Data supplied
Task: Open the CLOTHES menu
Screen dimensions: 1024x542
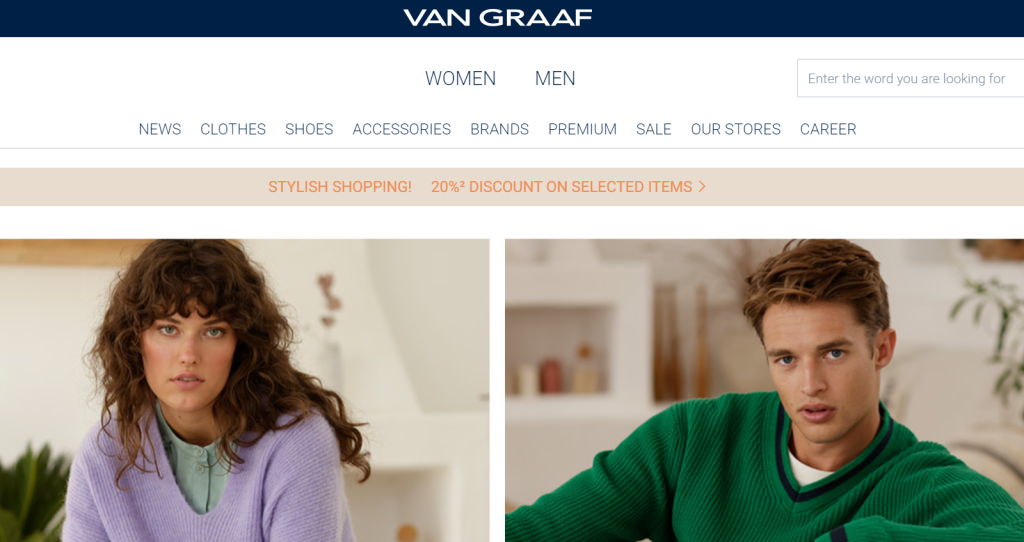Action: pyautogui.click(x=233, y=129)
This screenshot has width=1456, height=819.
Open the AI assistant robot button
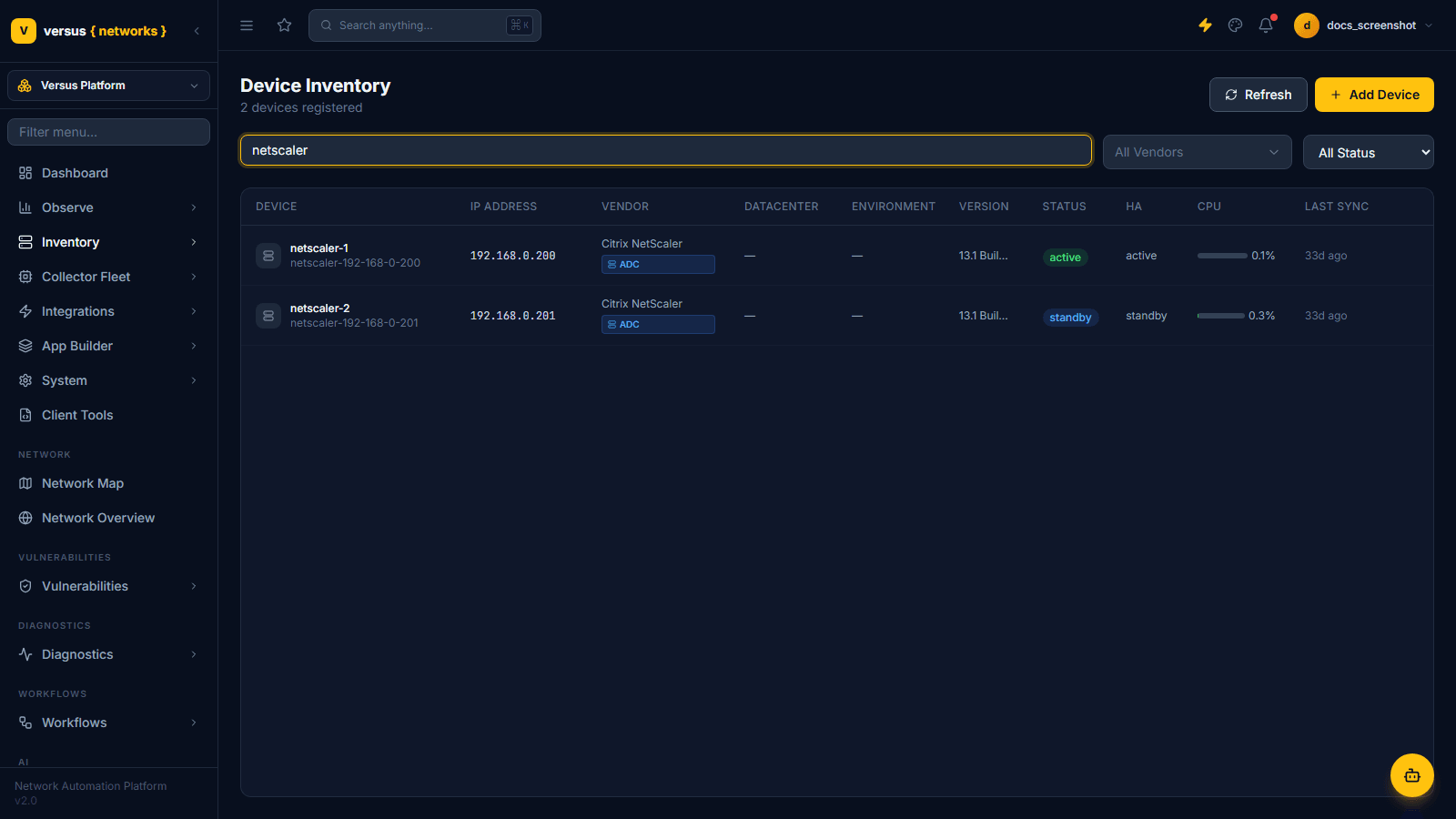pos(1411,775)
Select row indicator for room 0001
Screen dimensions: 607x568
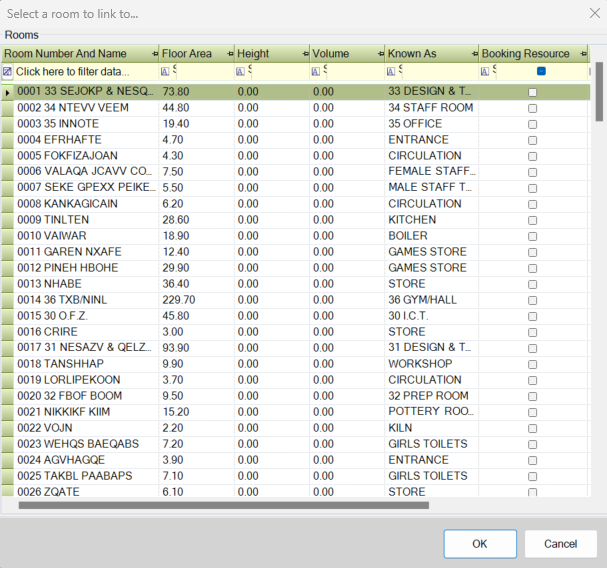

Directions for this task
Copy out all the records again, substituting "Display size" for "Screen dimensions" and leaving everything else unchanged. Omit the pictures.

Full answer
Task: Open the CLOTHES menu
Display size: 1024x542
Action: pyautogui.click(x=233, y=129)
This screenshot has width=1456, height=819.
Open the AI assistant robot button
pos(1411,775)
Select row indicator for room 0001
Display size: 607x568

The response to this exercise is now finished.